Quand vous allez au bar, vous avez des fléchettes et de la bière. C’est parfait!

L’établissement, qui permet à ses clients de jouer aux fléchettes depuis cinquante ans, compte aujourd’hui une centaine de joueurs réguliers, et des compétitions ont lieu presque tous les soirs. Nikki Schenkeveld-Siemons, 35 ans, est née à l’étage. Ses parents étaient propriétaires du bar et le lui ont transmis. «À l’époque où Raymond van Barneveld est devenu célèbre aux Pays-Bas, les fléchettes ont explosé», dit cette dernière, également joueuse. «Je pense que nous avons commencé avec deux équipes. Nous en avons quatorze actuellement et quelques équipes ont une liste d’attente», poursuit-elle.
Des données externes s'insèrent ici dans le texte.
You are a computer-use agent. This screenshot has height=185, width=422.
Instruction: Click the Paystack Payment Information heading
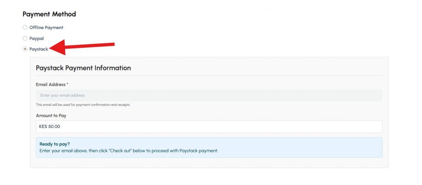tap(83, 68)
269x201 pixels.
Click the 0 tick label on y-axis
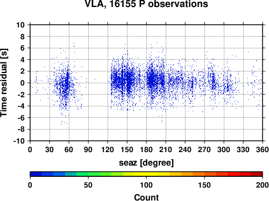23,83
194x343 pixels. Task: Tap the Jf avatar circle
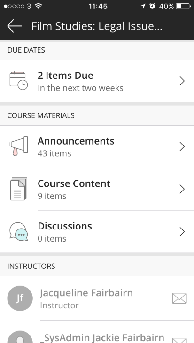20,298
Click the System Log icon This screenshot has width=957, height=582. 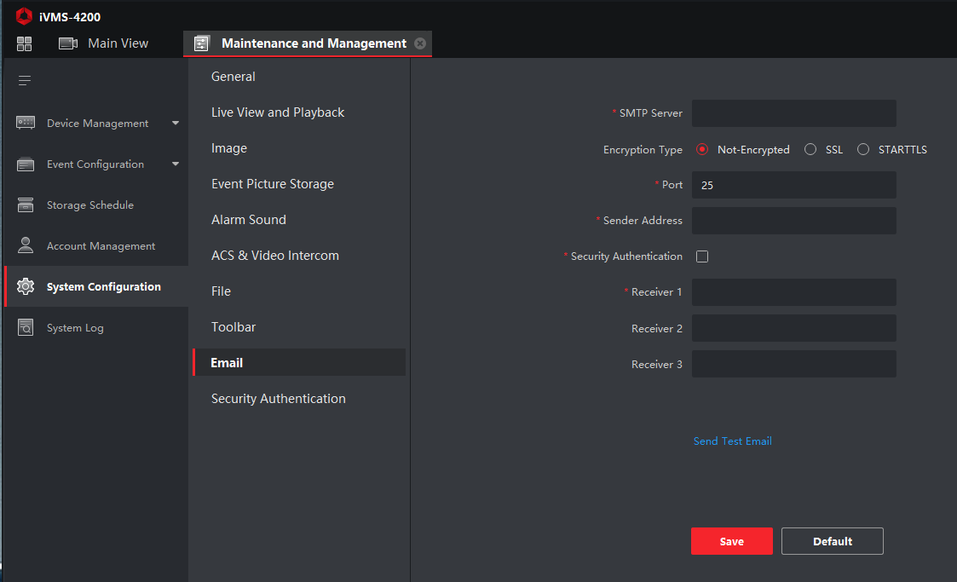26,328
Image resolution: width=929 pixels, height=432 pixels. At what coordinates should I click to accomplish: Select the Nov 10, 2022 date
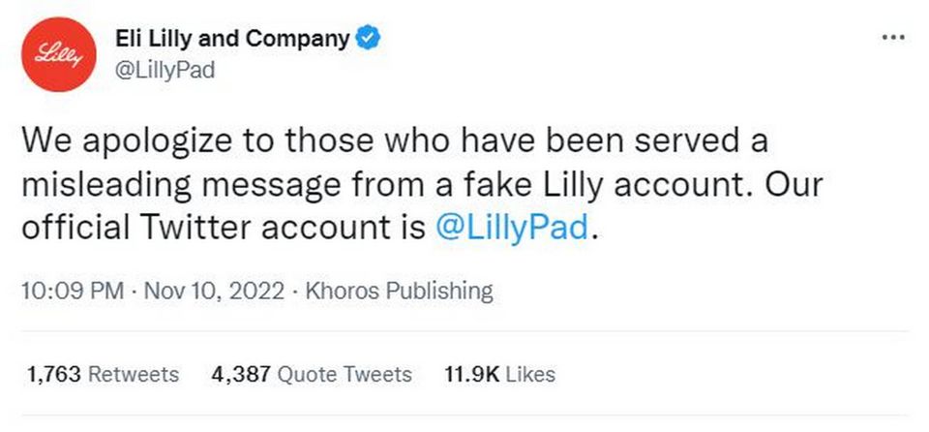click(216, 291)
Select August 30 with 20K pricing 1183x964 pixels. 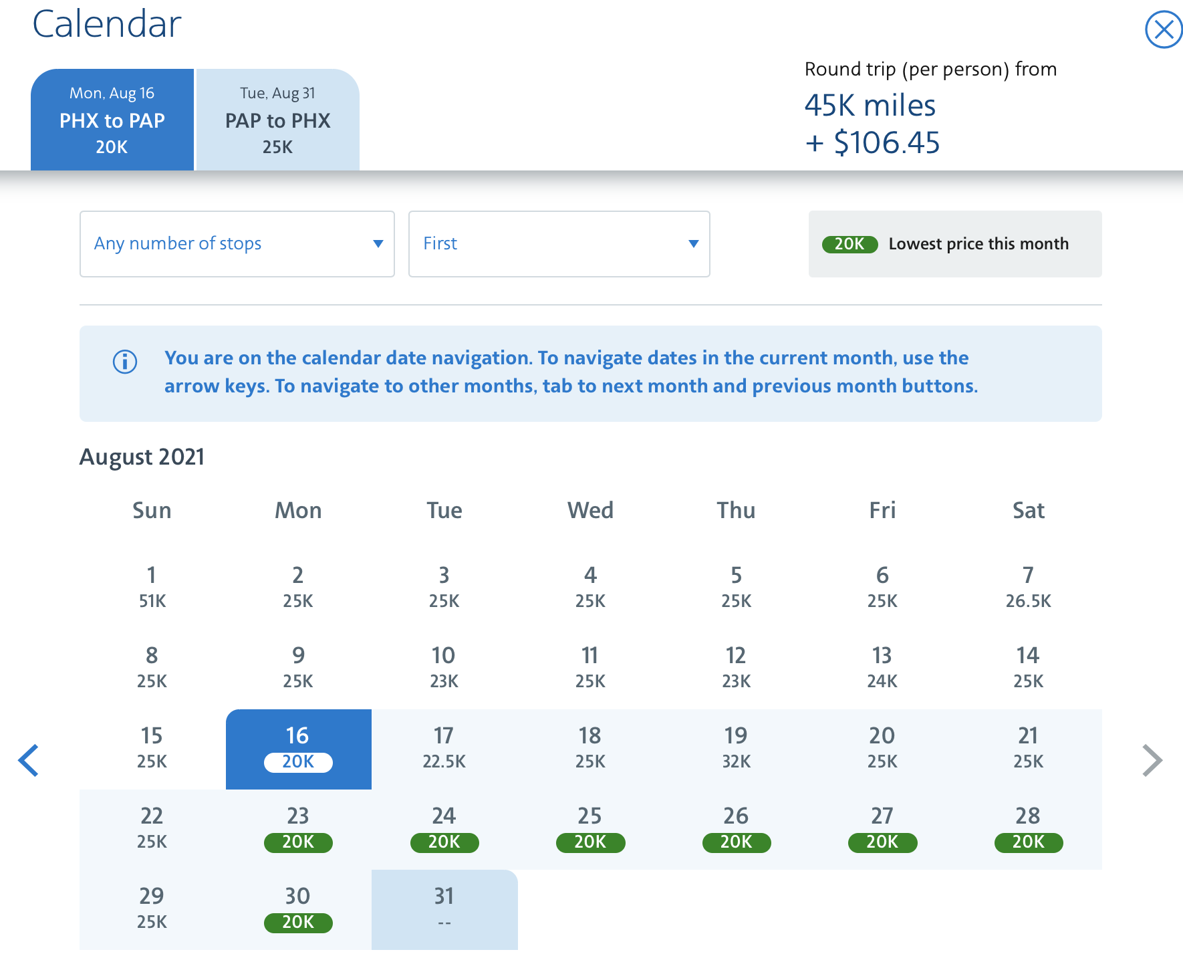click(298, 908)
L’Association néerlandaise de fléchettes compte 33 000 membres officiels, mais cela ne représente qu’une fraction des joueurs amateurs. Dégustant une bière et sa victoire avec les «Eurobangers», Marco De Bakker, un horticulteur de 32 ans également inspiré par la «légende» Van Barneveld, a une explication simple à la popularité des fléchettes. «Aux Pays-Bas, nous aimons tous les pubs. C’est la même chose qu’en Angleterre, je suppose. Et ici, beaucoup de pubs ont des jeux de fléchettes. Donc, quand vous allez au bar, vous avez des fléchettes et de la bière. C’est parfait!»